Road Trip USA 2022

Joshua Tree National Park

The next morning brings bright blue skies and sun again. How else should it be in California.

Joshua Trees at National Park

Today we are going to the first national park on our trip. For the entrance you pay 30$ per vehicle. This is the same for almost all national parks. So we have to pay quite a bit of money. But there is an excellent alternative, the "America The Beautiful" pass.

America the Beautiful Annual Pass
This pass is valid for one year from purchase and costs $80. With that you can pretty much visit all national parks (not state parks).
Unfortunately, outside the USA it is not possible to buy the pass online before the trip. But there are many places where you can buy this on site.
more information about the American the Beautiful Pass

We buy our pass at the Palm Springs-South Coast Field Office. Payment is possible by credit card and as always the employees there are super friendly and happy about you visiting their country.

America the Beautiful Pass and Joshua Tree Base Cap

So now it's off to Joshua Tree Nation Park. We use the south entrance via Interstate 10. As I said, the sun is burning again and I absolutely have to get a hat. So we stop right at the Vistor Center, which is always a must anyway, because here you can get summarized and lovingly presented information about the landscape and wildlife. Furthermore, you can always get tips from the rangers.

Equipped with a base cap, you continue into the park. The landscape is very barren and lined with bush land. Initially, nothing can be seen of the Joshua Trees. But the further we drive into the park, that changes. You can see that there must have been a fire in large parts of the park. The Joshua Trees appear to have been planted by humans and are also very small. I remembered it differently from my first trip to the USA in 2004.

But the picture is gradually changing. First we encounter the strange rock formations. They act as if placed and stacked there. Kinda strange. Of course, they also encourage you to climb around on them, which was somehow much easier as a child ^^

small Joshua Treesrock formations at Joshua Tree National Parkpanorama view from Key View at Joshua Tree National Park

Before we leave the park heading north, we drive briefly to Keys View. The road there is lined with large Joshua trees and the view from Keys View is surprising. It is the highest viewpoint in the national park and offers a fantastic panoramic view of the Coachella Valley and the mountain range beyond.
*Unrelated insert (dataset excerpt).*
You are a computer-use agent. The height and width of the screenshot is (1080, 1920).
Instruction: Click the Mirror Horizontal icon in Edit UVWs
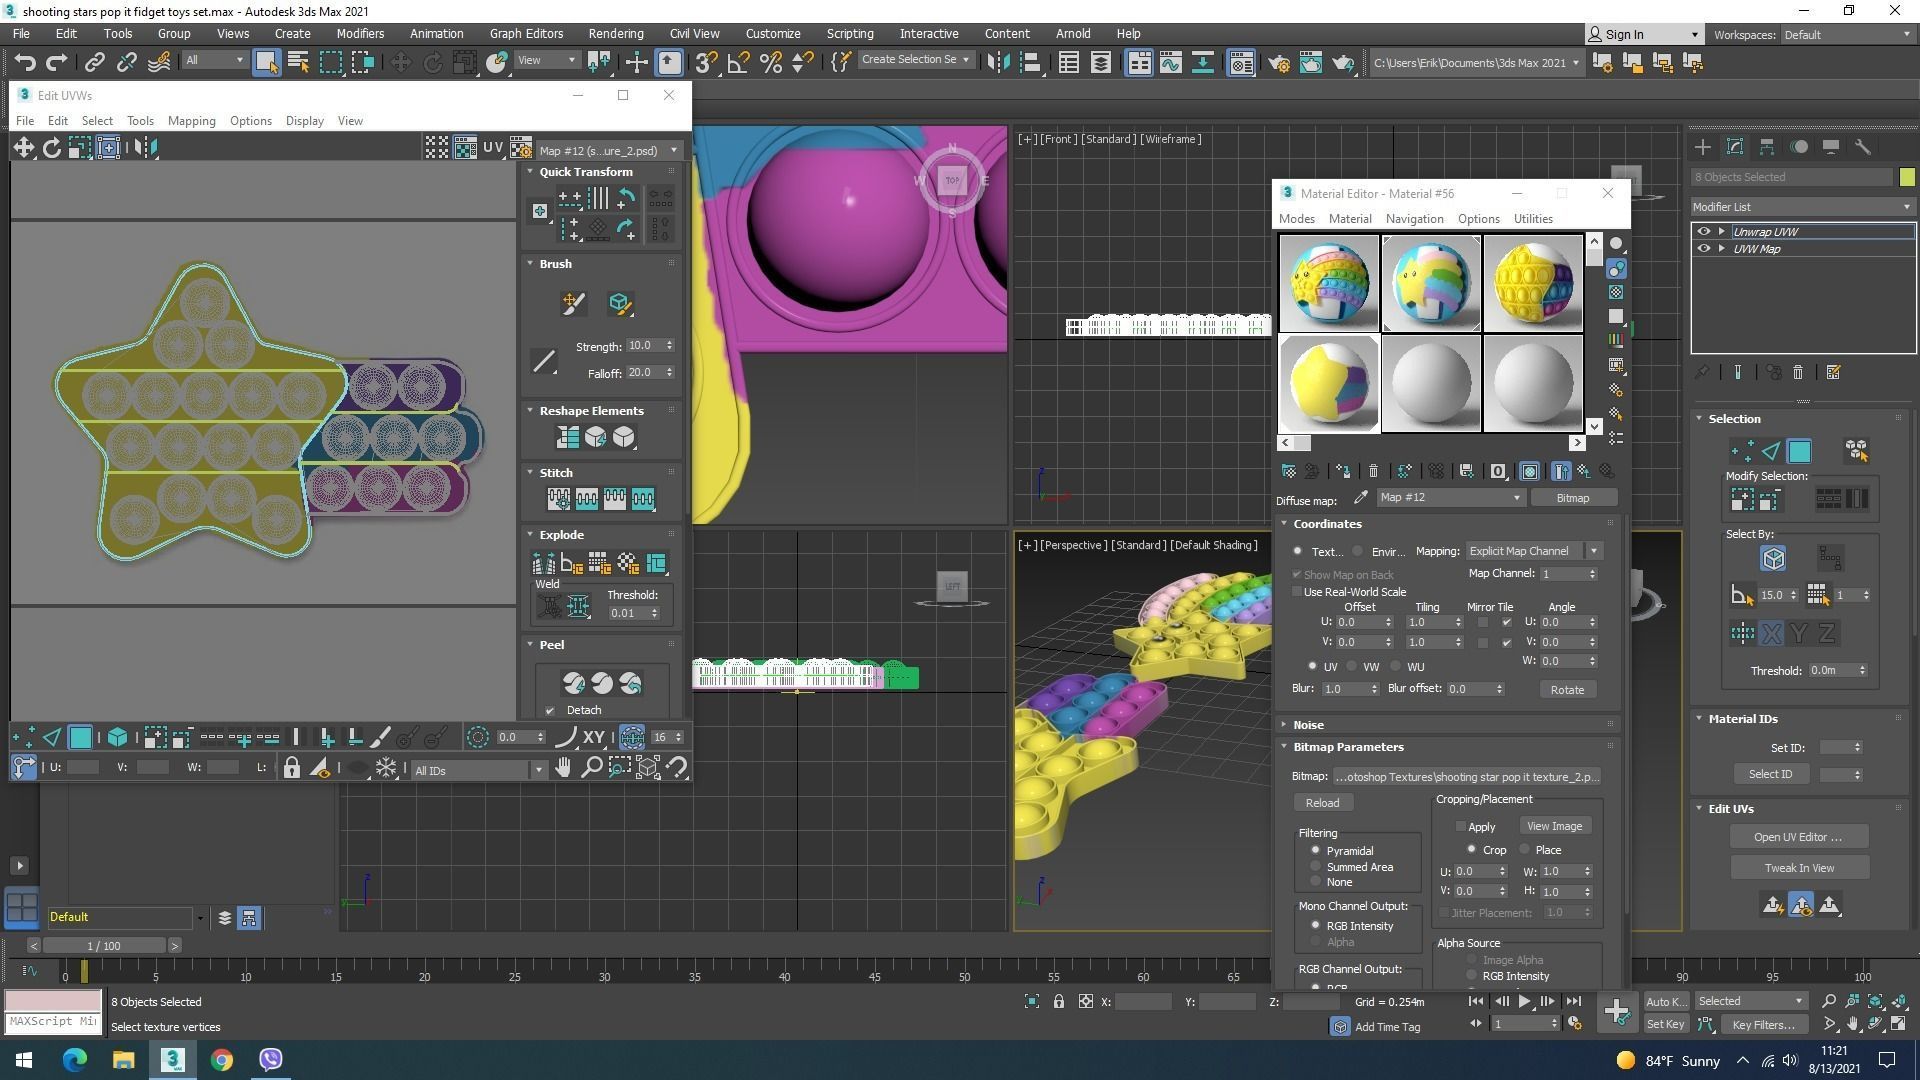[146, 148]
As I said, we now continue north to Amboy. It is now early afternoon and the thermometer is again showing more than 40°C (104°F). It is still a mystery to me why people are drawn to the end of the world to live here.

The end of the world sign

In Amboy we meet the historic Route 66 and the former Roy's Motel & Cafe. The landscape still resembles a desert and you definitely don't want to get stuck with your car here. We grab an ice-cold refreshment at the gas station at Roy's and let this unreal area affect us a bit. In the gas station various German license plates hang. As the owner tells us, tourists brought these and gave them to him.

Roy's Motel & Cafe in Amboy

The final leg for the day takes us to Kingman where we will have our next overnight stay. We are now in Arizona. We have dinner in a BBQ restaurant. My mom orders half a batch of nachos with everything on them. When the portion arrives, we only ask ourselves what would have happened if she had taken the big one? A wheelbarrow full?